From the Providence Journal:
Karen Jones, a member of Open Table who had been asked to help the congregation extend its outreach to people of all orientations, said in a recent interview that there was so much enthusiasm among so many of the 150 black, white and Hispanic congregants attending the Mother’s Day service, she didn’t notice there were some who did not go to Communion.
“So many people came up to me afterwards to say it was a wonderful service,” she said in a later interview. “A very elderly traditional Methodist woman said it was the most beautiful service she had been to.”
It was only after Jones got home that afternoon and saw some of the e-mails on her computer that she realized not everyone was happy. At least three very large families, Haitian and Liberian, including one headed by one of the church’s lay leaders, wrote that they did not think the service was appropriate.
Nehemy Theodore and his wife, Rosemith, who have lived in the United States since moving from Haiti in 1992, told Jones and the pastor that they and their four children would no longer be attending the church, even though Nehemy had been one of the three top lay leaders.

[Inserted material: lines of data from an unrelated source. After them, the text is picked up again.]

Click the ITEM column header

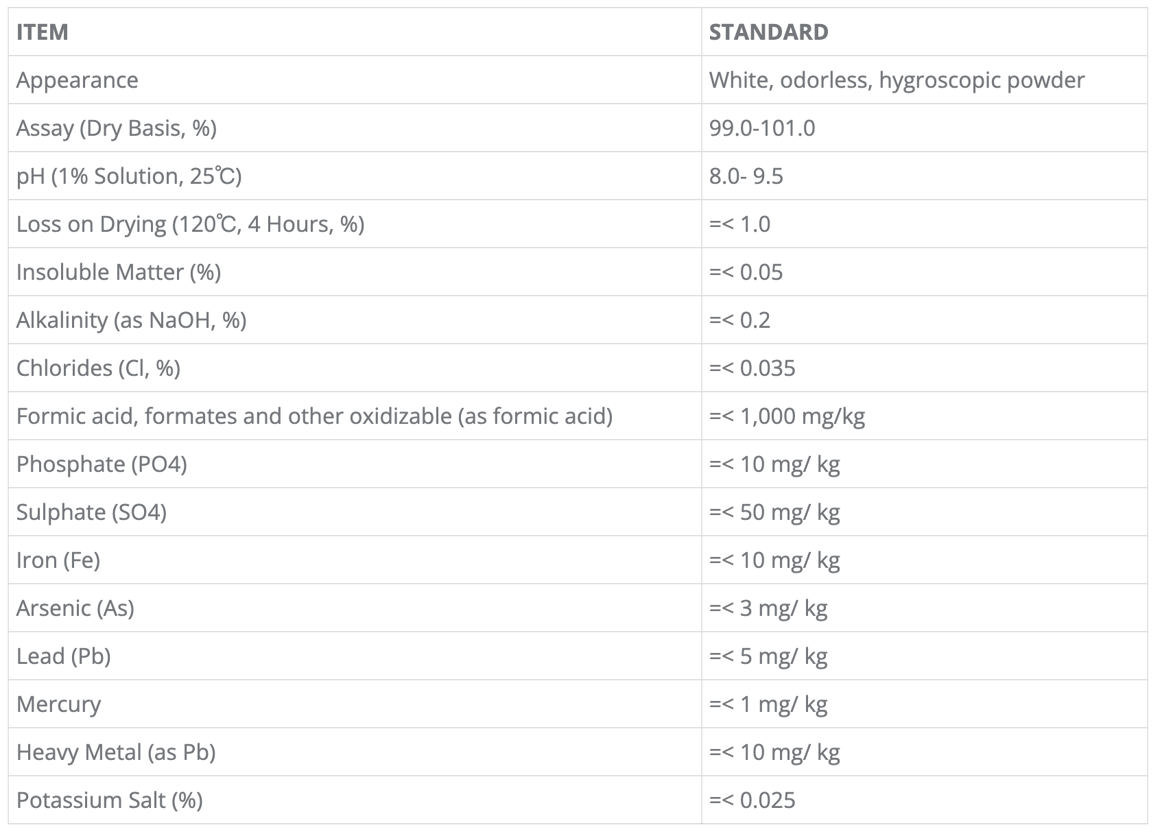pyautogui.click(x=43, y=32)
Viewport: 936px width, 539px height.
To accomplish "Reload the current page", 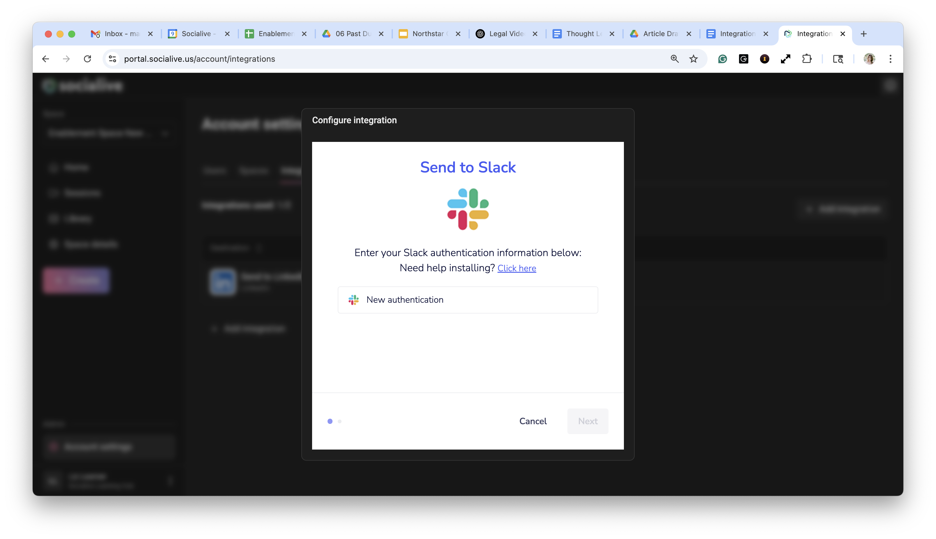I will [87, 59].
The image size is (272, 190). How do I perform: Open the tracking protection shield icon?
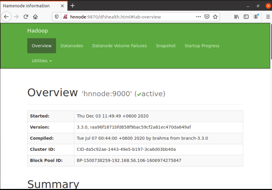[57, 17]
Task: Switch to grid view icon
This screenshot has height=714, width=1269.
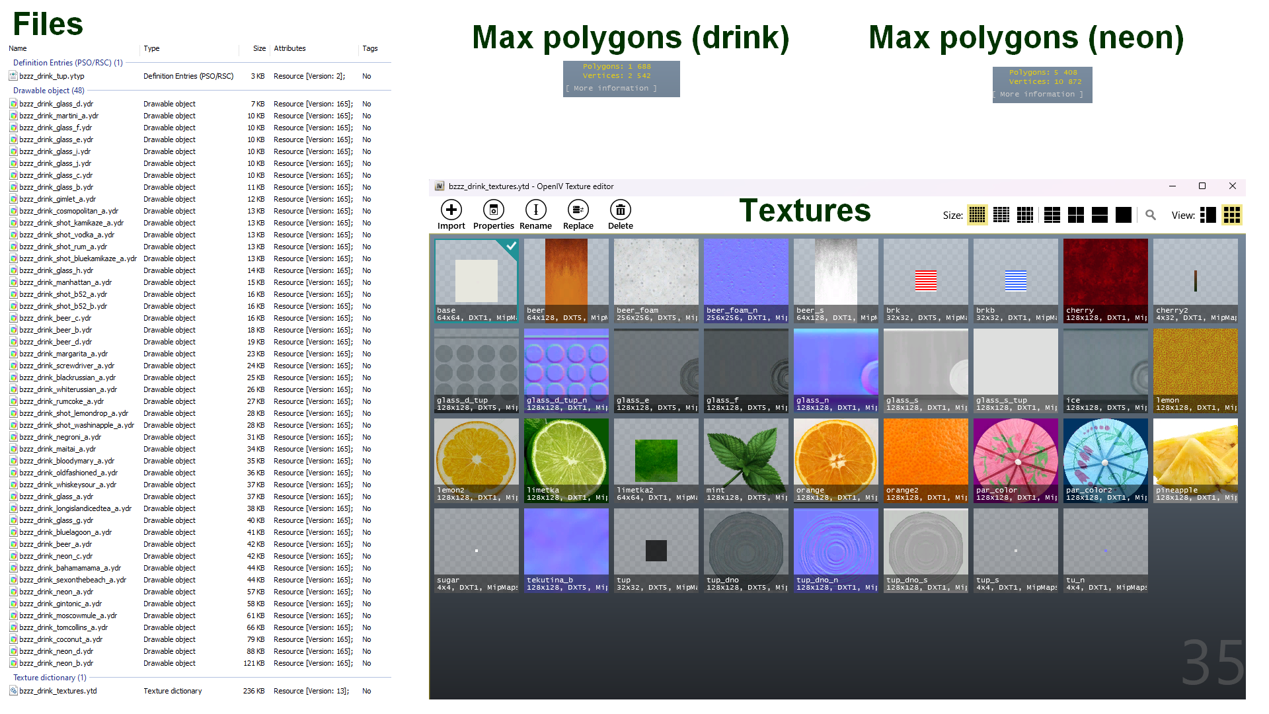Action: click(1232, 215)
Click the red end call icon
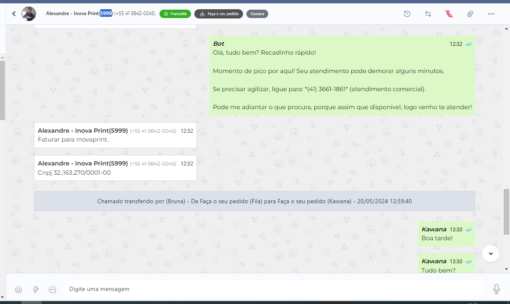510x304 pixels. pos(449,14)
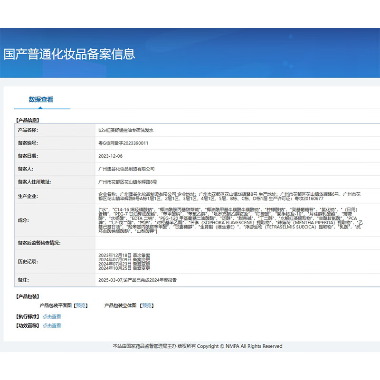Click the 备案日期 value 2023-12-06

click(110, 156)
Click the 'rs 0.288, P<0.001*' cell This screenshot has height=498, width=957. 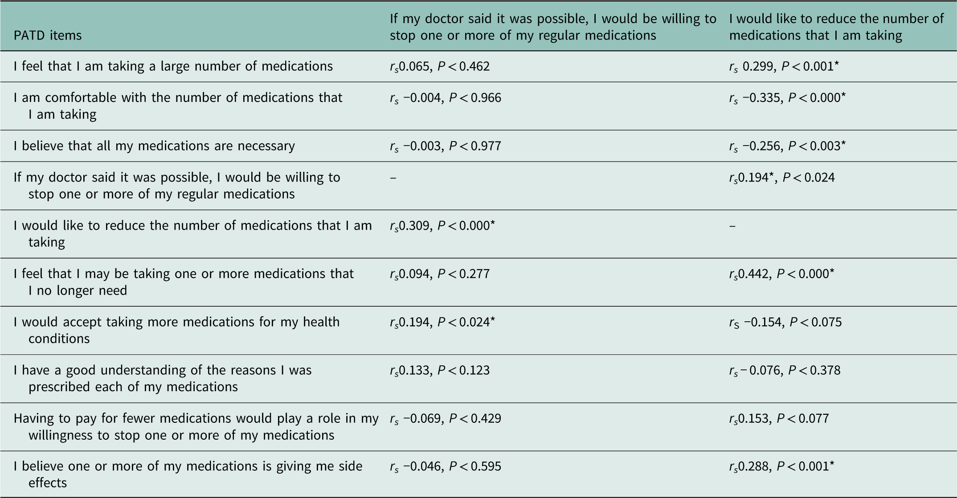[x=781, y=466]
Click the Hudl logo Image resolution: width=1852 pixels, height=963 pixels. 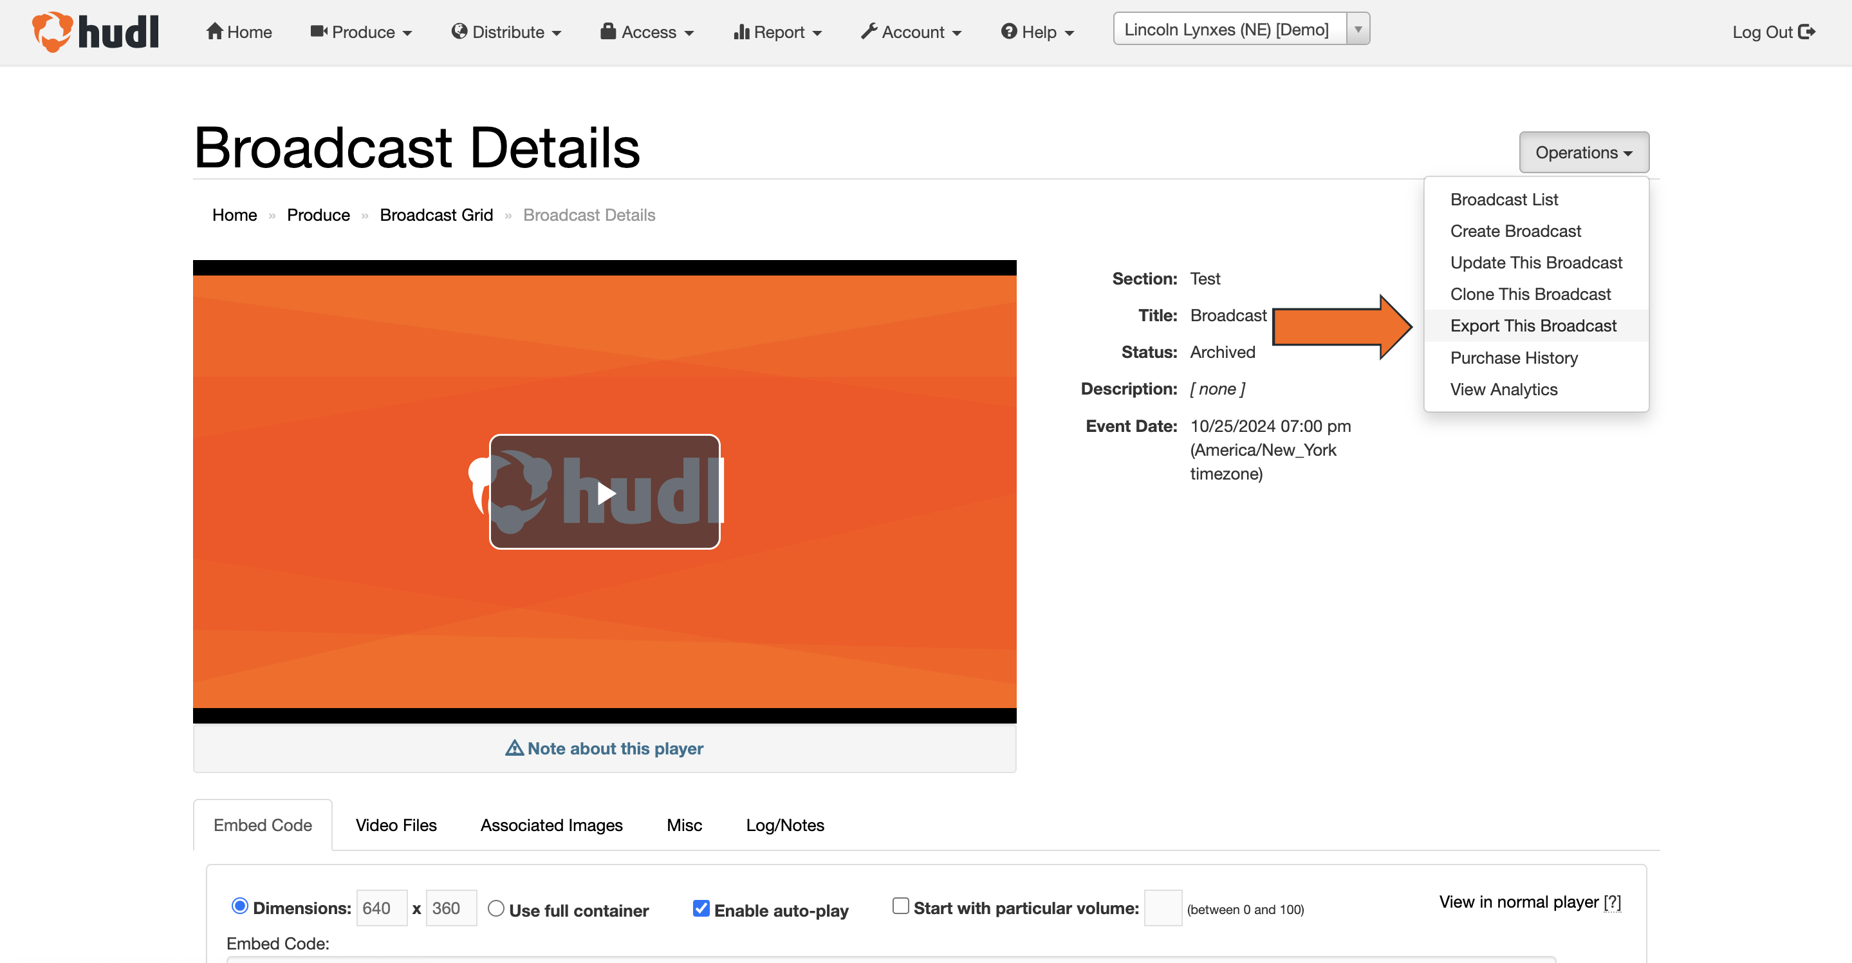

Rosemith Theodore said in a recent interview that she was shocked that an openly gay man had been allowed to speak from the pulpit, especially since she had always been taught to believe that the Bible condemns the practice of homosexuality as a sin.
To suggest that God would accept the practice is disturbing, she said. “We don’t want our kids listening to that. Who knows what they will pick up?
“We don’t want those ideas to get into their heads.”
Mrs. Theodore estimated that “25 to 30” people left the church after the incident, including the family of her sister, Medith Bergiste, who used to travel to services from Woonsocket with her husband, Raymond, and their four children. Since the incident, the Theodores have been attending First Haitian Baptist Church, which has weekly services just over the Cranston line.
It didn’t take much time, either, for members of Abundant Life to react. By June, the primarily Hispanic congregation moved back to its old building and sent a letter to the superintendent of the United Methodist Church for the Rhode Island-Southeastern District. It complained that in allowing a gay man to the pulpit, the Open Table of Christ had violated the denomination’s Book of Discipline.













Sad very sad. But both sides cannot be right. One is wrong and I for one would align with the side that is the Truth which is contained in scripture. I believe that the Theodore’s have it right.